Calls to denounce “die hard” Taiwanese secessionists, a tipline to report them and punishments that include the death penalty for “ringleaders” – Beijing’s familiar rhetoric against Taiwan is turning dangerously real.
The democratically-governed island has grown used to China’s claims. Even the planes and ships that test its defences have become a routine provocation. But the recent moves to criminalise support for it are unnerving Taiwanese who live and work in China, and those back home.
“I am currently planning to speed up my departure,” a Taiwanese businesswoman based in China said – this was soon after the Supreme Court ushered in changes allowing life imprisonment and even the death penalty for those guilty of advocating for Taiwanese independence.
“I don’t think that is making a mountain out of a molehill. The line is now very unclear,” says Prof Chen Yu-Jie, a legal scholar at Taiwan’s Academia Sinica.
China’s Taiwan Affairs Office was quick to assure the 23 million Taiwanese that this is not targeted at them, but at an “extremely small number of hard-line independence activists”. The “vast majority of Taiwanese compatriots have nothing to fear,” the office said.
But wary Taiwanese say they don’t want to test that claim. The BBC has spoken to several Taiwanese who live and work in China who said they were either planning to leave soon or had already left. Few were willing to be interviewed on record; none wanted to be named.
“Any statement you make now could be misinterpreted and you could be reported. Even before this new law China was already encouraging people to report on others,” the businesswoman said.

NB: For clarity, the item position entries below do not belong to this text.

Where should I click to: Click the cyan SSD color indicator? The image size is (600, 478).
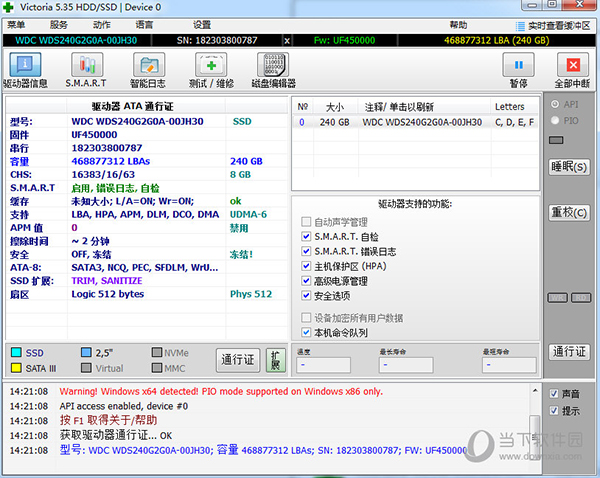[x=15, y=353]
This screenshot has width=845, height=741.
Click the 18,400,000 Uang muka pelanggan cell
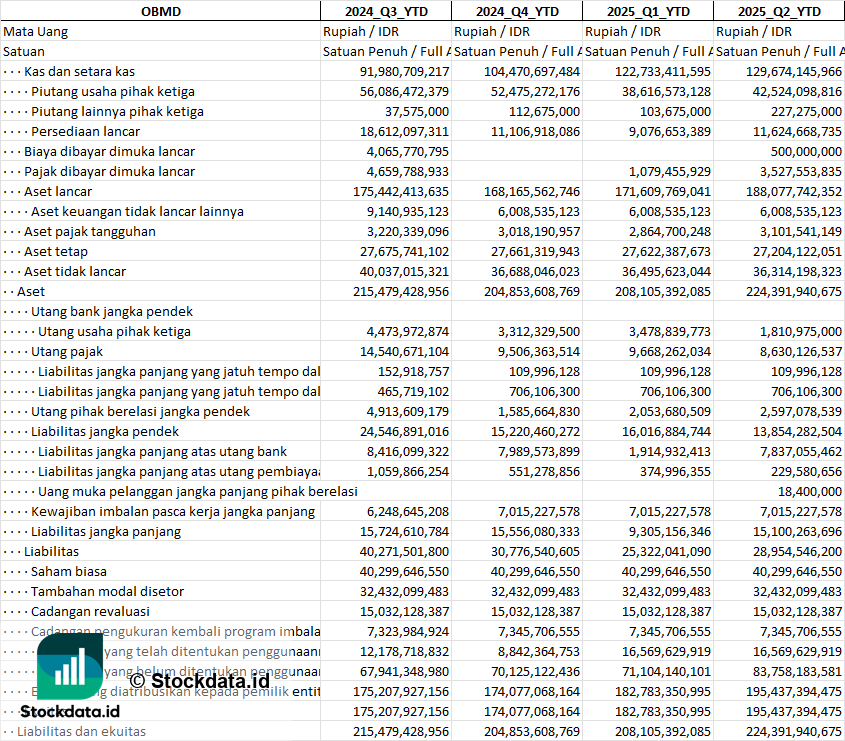tap(810, 491)
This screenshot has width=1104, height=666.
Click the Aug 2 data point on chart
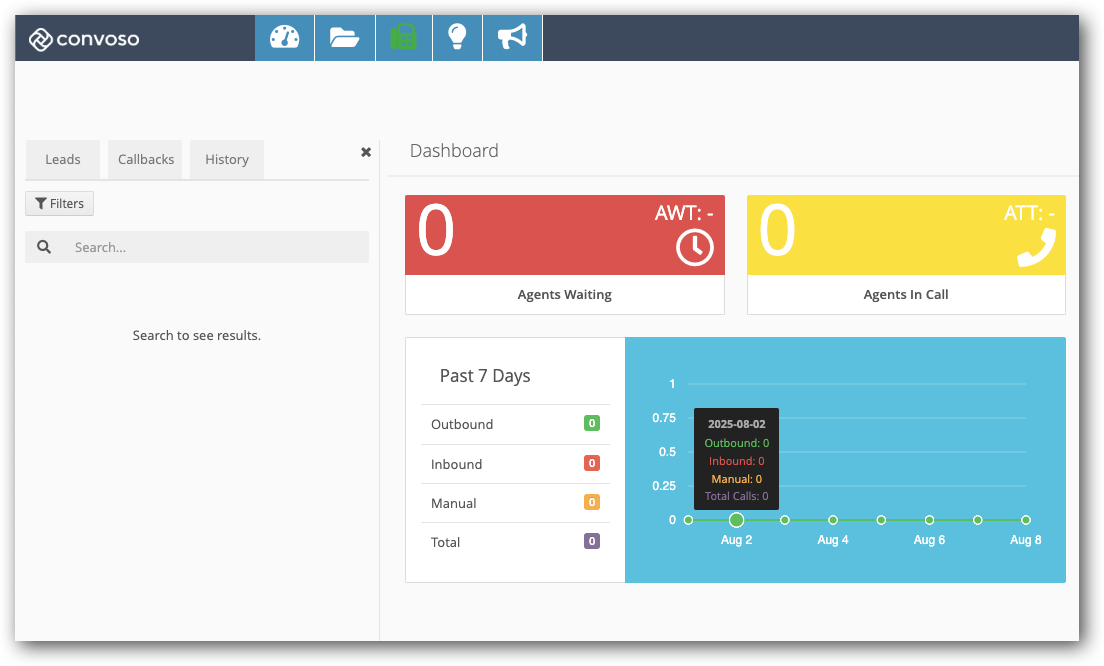(737, 520)
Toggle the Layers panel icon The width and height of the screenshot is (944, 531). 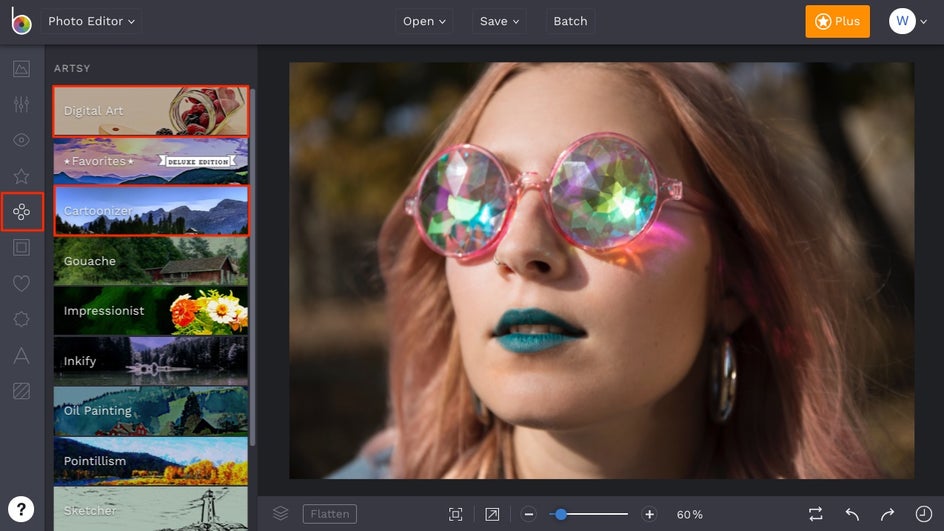280,514
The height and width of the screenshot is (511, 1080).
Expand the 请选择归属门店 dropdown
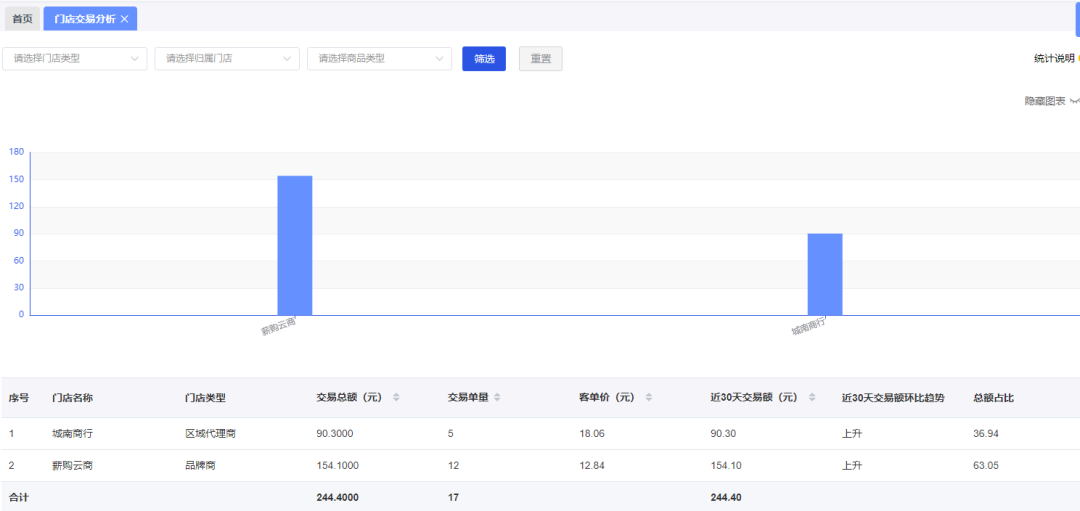tap(227, 59)
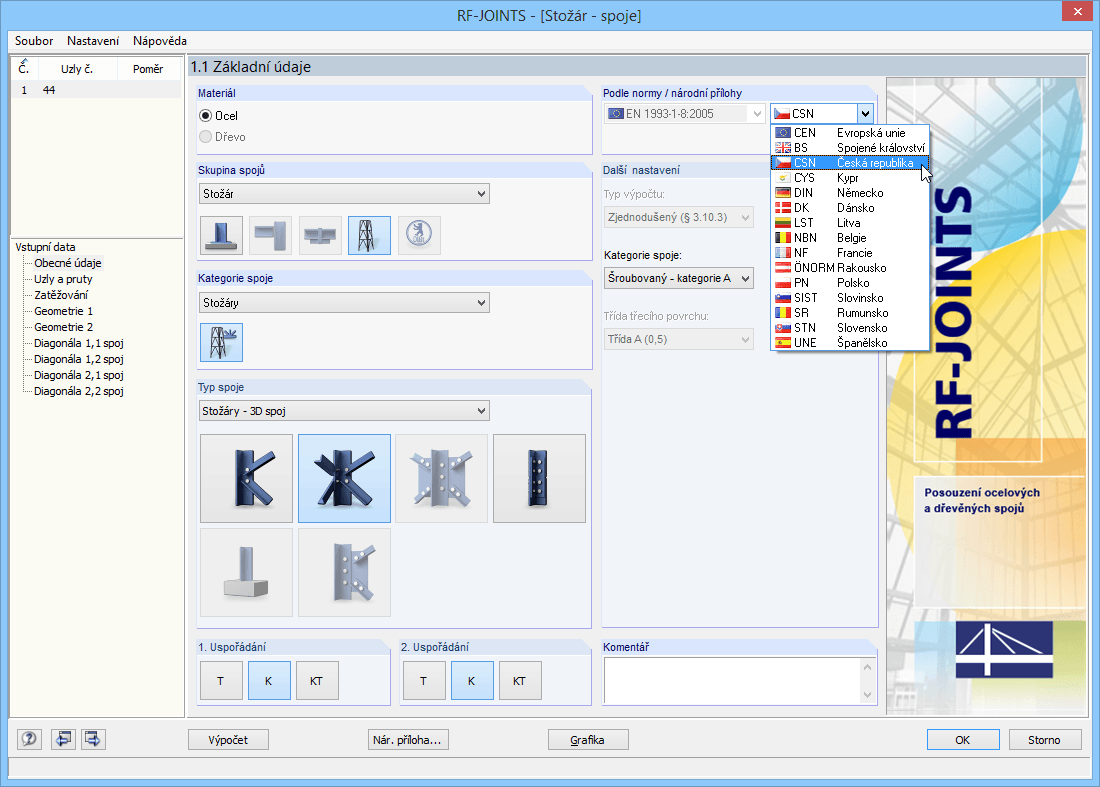Click inside the Komentář text field

[732, 680]
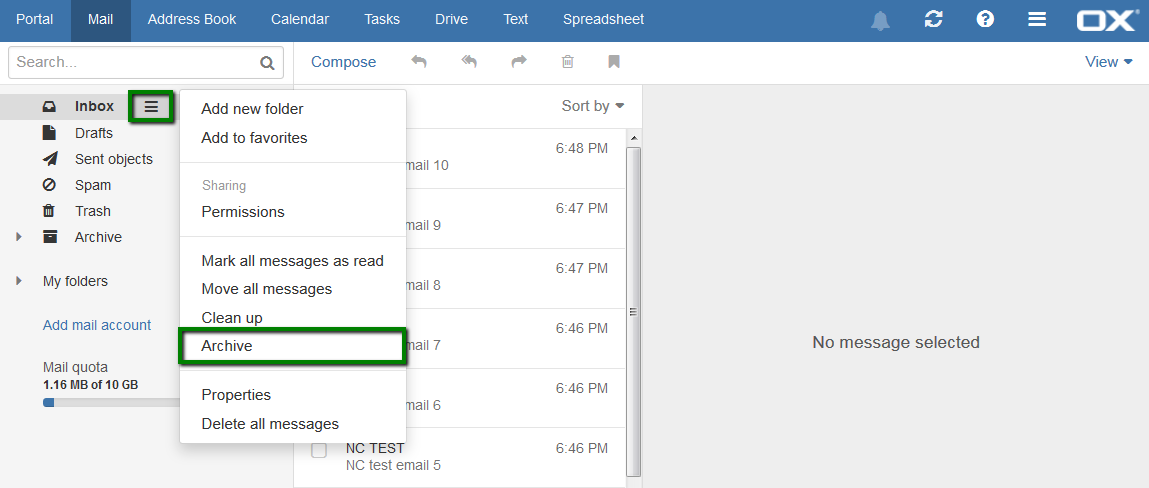Click the search magnifier icon

(267, 63)
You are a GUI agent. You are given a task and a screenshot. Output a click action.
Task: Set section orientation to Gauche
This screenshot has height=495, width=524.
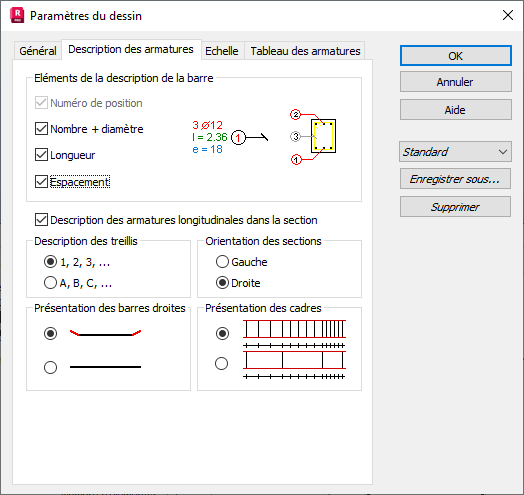click(x=222, y=262)
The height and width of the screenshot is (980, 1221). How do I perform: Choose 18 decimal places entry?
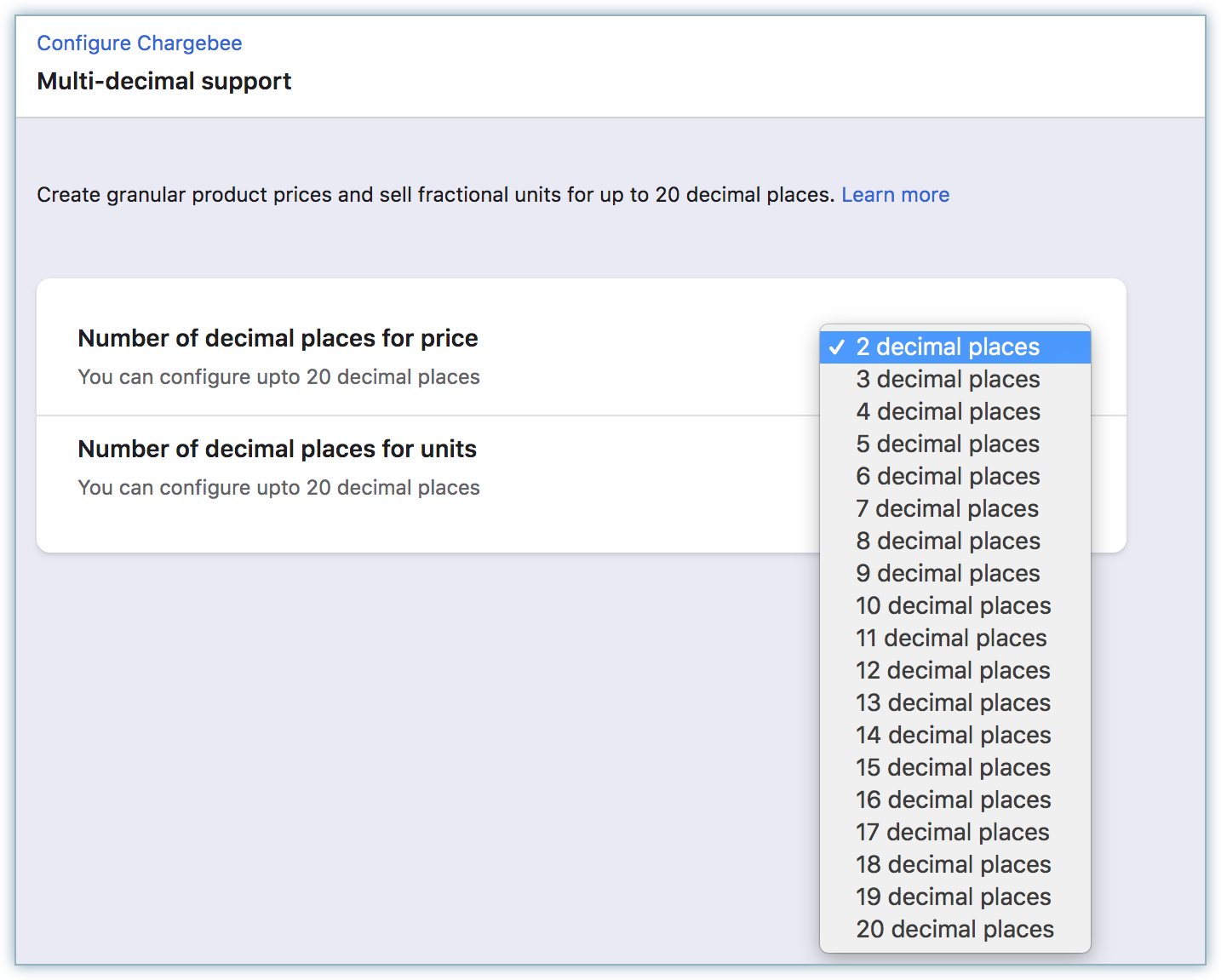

That was made official last week when Chinese authorities launched a website identifying Taiwanese public figures deemed “die hard” separatists. The site included an email address where people could send “clues and crimes” about those who had been named, or anyone else they suspected.
By making pro-Taiwanese sentiments a matter of national security, Beijing hopes to “cut off the movement’s ties with the outside world and to divide society in Taiwan between those who support Taiwan independence and those who do not”, Prof Chen says.
She believes the guidance from the Supreme Court will almost certainly result in prosecutions of some Taiwanese living in China.
“This opinion has been sent to all levels of law enforcement nationwide. So this is a way of saying to them – we want to see more cases like this being prosecuted, so go and find one.”
“In recent years, patriotic education has become prevalent in Macau, with more assertive statements on Taiwan creating a more tense atmosphere compared to pre-pandemic times,” he added.
Taiwan, which has powerful allies in the US, the EU and Japan, rejects Beijing’s plans for “reunification” – but fears have been growing that China’s Xi Jinping has sped up the timeline to take the island, an avowed goal of the Chinese Communist Party.
For more than 30 years Taiwanese companies – iPhone-maker Foxconn, advanced chips giant TSMC and electronics behemoth Acer – have played a key role in China’s growth. The prosperity also brought Taiwanese from across the strait who were in search of jobs and brighter prospects.
“I absolutely loved Shanghai when I first moved there. It felt so much bigger, more exciting, more cosmopolitan than Taipei,” says Zoe Chu*. She spent more than a decade in Shanghai managing foreign musicians who were in high demand from clubs and venues in cities across China.
This was the mid-2000s when China was booming, drawing money and people from across the globe. Shanghai was at the heart of it – bigger, shinier and trendier than any other Chinese city.
“My Shanghainese friends were dismissive of Beijing. They called it the big northern village,” Ms Chu recalls. “Shanghai was the place to be. It had the best restaurants, the best nightclubs, the coolest people. I felt like such a country bumpkin, but I learned fast.”